## THE PROBLEM
Update the material below by changing every "Task:" to "Instruction:" and leaving everything else unchanged.

## DATA PROVIDED
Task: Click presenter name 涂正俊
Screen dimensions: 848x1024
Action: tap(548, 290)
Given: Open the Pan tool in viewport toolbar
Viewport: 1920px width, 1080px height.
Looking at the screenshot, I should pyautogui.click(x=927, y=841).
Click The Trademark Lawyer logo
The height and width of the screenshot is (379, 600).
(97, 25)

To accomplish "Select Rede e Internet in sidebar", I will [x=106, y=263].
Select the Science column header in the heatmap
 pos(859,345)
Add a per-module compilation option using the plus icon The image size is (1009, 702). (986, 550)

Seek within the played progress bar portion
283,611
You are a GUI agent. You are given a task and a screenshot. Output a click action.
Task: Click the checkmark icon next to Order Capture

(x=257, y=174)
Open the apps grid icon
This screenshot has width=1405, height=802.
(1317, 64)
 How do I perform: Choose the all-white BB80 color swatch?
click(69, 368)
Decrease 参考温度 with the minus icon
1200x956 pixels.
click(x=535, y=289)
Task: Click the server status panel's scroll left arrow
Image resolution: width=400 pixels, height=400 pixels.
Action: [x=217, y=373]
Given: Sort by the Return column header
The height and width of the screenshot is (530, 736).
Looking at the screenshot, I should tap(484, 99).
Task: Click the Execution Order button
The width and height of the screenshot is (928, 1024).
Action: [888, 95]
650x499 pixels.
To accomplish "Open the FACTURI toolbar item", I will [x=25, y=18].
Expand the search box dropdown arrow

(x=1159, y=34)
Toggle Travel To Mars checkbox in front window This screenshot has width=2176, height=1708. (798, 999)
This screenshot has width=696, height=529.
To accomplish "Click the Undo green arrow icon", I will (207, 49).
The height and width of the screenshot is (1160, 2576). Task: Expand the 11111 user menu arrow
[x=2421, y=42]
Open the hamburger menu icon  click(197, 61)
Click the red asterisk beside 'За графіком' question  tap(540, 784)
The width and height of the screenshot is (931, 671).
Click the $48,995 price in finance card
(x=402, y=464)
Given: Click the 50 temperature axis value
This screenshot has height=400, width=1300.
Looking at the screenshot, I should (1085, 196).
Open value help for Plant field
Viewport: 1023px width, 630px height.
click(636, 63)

## CORRECT OUTPUT
Instruction: Click presenter name 涂正俊
Screen dimensions: 848x1024
Action: tap(548, 290)
Given: Open the Pan tool in viewport toolbar
Viewport: 1920px width, 1080px height.
Looking at the screenshot, I should pyautogui.click(x=927, y=841).
Click The Trademark Lawyer logo
The height and width of the screenshot is (379, 600).
(97, 25)

To accomplish "Select Rede e Internet in sidebar", I will [x=106, y=263].
Select the Science column header in the heatmap
 pos(859,345)
Add a per-module compilation option using the plus icon The image size is (1009, 702). (986, 550)

Seek within the played progress bar portion
283,611
You are a GUI agent. You are given a task and a screenshot. Output a click action.
Instruction: Click the checkmark icon next to Order Capture

(x=257, y=174)
Open the apps grid icon
This screenshot has width=1405, height=802.
(1317, 64)
 How do I perform: Choose the all-white BB80 color swatch?
click(69, 368)
Decrease 参考温度 with the minus icon
1200x956 pixels.
click(x=535, y=289)
Instruction: Click the server status panel's scroll left arrow
Image resolution: width=400 pixels, height=400 pixels.
Action: [x=217, y=373]
Given: Sort by the Return column header
The height and width of the screenshot is (530, 736).
Looking at the screenshot, I should tap(484, 99).
Instruction: Click the Execution Order button
The width and height of the screenshot is (928, 1024).
Action: [888, 95]
650x499 pixels.
To accomplish "Open the FACTURI toolbar item", I will [x=25, y=18].
Expand the search box dropdown arrow

(x=1159, y=34)
Toggle Travel To Mars checkbox in front window This screenshot has width=2176, height=1708. (798, 999)
This screenshot has width=696, height=529.
To accomplish "Click the Undo green arrow icon", I will (207, 49).
The height and width of the screenshot is (1160, 2576). Instruction: Expand the 11111 user menu arrow
[x=2421, y=42]
Open the hamburger menu icon  click(197, 61)
Click the red asterisk beside 'За графіком' question  tap(540, 784)
The width and height of the screenshot is (931, 671).
Click the $48,995 price in finance card
(x=402, y=464)
Given: Click the 50 temperature axis value
This screenshot has height=400, width=1300.
Looking at the screenshot, I should (1085, 196).
Open value help for Plant field
Viewport: 1023px width, 630px height.
click(636, 63)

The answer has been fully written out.